Quebrar pedra de sol a sol e de noite suportar a lascividade de Simbá era minha sina. E ainda assim era como viver no paraíso comparando com a humilhação imposta por minha mãe e irmãs. Ninguém quer ser parente de bicho que vem ao mundo para sofrer e fazer sofrer, cumprir um propósito que ninguém sabe direito qual é. Quem sabe o que vem fazer entre os homens uma fera que se alimenta de sangue fresco? E eu não escolhi, não fui atrás de reza forte, nem de me regalar em ninho de cavalo em encruzilhada! Foi o destino cruel que botou tais em minha vida.

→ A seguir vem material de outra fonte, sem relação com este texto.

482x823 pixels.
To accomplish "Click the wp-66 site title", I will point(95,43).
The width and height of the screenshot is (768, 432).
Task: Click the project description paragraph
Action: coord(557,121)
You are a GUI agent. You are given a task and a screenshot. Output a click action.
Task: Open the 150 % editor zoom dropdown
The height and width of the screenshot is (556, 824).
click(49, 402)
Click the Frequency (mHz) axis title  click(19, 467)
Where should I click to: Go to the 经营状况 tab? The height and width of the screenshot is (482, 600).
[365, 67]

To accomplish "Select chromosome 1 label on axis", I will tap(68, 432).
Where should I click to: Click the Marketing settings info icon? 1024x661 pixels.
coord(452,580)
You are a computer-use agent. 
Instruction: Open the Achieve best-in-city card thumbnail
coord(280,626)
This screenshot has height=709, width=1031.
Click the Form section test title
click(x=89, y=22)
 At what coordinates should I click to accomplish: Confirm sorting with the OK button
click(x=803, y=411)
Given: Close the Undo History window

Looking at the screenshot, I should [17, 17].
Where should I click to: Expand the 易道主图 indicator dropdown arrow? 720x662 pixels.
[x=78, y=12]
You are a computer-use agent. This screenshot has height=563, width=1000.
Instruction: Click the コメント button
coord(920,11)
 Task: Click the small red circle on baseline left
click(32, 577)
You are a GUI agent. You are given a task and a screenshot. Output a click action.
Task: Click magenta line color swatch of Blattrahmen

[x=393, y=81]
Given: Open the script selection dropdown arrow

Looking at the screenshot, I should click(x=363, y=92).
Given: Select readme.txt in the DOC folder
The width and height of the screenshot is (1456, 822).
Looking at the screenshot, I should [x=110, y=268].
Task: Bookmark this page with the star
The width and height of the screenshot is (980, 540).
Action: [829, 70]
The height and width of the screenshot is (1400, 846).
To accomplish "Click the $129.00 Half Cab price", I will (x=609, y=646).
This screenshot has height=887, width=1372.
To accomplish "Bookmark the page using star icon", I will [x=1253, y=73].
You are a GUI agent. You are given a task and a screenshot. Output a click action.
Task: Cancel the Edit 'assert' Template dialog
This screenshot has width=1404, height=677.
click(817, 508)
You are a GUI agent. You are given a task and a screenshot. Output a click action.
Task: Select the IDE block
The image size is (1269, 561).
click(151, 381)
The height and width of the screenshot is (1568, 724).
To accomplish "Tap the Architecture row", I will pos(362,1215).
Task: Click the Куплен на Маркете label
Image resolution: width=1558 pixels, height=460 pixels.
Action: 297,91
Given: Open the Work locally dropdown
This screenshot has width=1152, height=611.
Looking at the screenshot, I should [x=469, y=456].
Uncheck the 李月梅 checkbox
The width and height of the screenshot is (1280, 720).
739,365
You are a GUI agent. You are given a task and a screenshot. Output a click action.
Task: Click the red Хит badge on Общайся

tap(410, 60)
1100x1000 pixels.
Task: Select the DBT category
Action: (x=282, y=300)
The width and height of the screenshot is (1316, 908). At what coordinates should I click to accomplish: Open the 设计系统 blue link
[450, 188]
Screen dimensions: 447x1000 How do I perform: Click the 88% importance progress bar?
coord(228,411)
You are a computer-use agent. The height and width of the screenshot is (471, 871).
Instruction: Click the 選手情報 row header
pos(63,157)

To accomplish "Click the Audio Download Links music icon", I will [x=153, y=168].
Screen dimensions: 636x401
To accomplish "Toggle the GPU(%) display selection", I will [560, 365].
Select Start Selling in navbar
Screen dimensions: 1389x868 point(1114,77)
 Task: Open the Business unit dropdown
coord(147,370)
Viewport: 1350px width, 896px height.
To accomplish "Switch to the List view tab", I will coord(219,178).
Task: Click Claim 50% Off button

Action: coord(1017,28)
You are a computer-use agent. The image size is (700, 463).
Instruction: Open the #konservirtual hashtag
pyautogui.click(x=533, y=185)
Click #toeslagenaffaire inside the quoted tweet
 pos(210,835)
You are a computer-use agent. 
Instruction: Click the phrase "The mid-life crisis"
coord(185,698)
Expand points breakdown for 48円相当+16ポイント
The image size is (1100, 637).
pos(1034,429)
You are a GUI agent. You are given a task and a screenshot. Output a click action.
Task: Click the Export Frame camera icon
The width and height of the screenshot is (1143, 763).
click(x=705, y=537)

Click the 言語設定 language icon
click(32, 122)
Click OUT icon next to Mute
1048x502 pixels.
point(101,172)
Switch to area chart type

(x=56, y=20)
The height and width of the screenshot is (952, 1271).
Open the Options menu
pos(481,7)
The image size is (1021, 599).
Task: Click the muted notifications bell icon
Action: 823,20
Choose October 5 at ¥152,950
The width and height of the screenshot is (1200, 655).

De tanto pensar, a cabeça começava como a rodopiar. Laçava Robenata, nela montava em pelo e saía em disparada à frescura das águas da Lagoa Santa. E lá vinha Simbá, disfarçado de Negro D’Àgua a me fazer de ‘nega’. Deixe estar! Quando eu virar lobisomem de verdade, grande e forte, o colocarei debaixo do sovaco e o comerei pedacinho a pedacinho. O sangue beberei devagar e o cérebro comerei por derradeiro, de manjar, lá em cima da serra, em regozijo diante da lua cheia!

O sol abrasador incendiava pedras. Meu sangue ameaçava ferver e explodir as veias. Uma força avassaladora me arrastava para a encruzilhada e eu antevia já a cama fofinha, no escalvado, onde os cavalos e burros se espreguiçavam. Meu queixo virava focinho, meus dentes se agigantavam, um rabão a me rasgar a carne; falei e não era fala - era uivo, levantei e não consegui ficar de pé; somente em quatro patas. As unhas feito garfo do Coisa Ruim, impediam que conduzisse meu punhal. Pêlo muito grosso, orelhas de abano, sobrancelhas que se cruzavam... Um lobisomem de verdade. Avancei para o Caminho do Atalho, à pousada dos retirantes. Meia noite, lua cheia, sexta-feira 13.

Perdi a consciência quando escutei a voz de Simbá querendo relaxação. Quando acordei - com o gosto do sangue dele na boca - estava a dois passos de um paraíso proibido!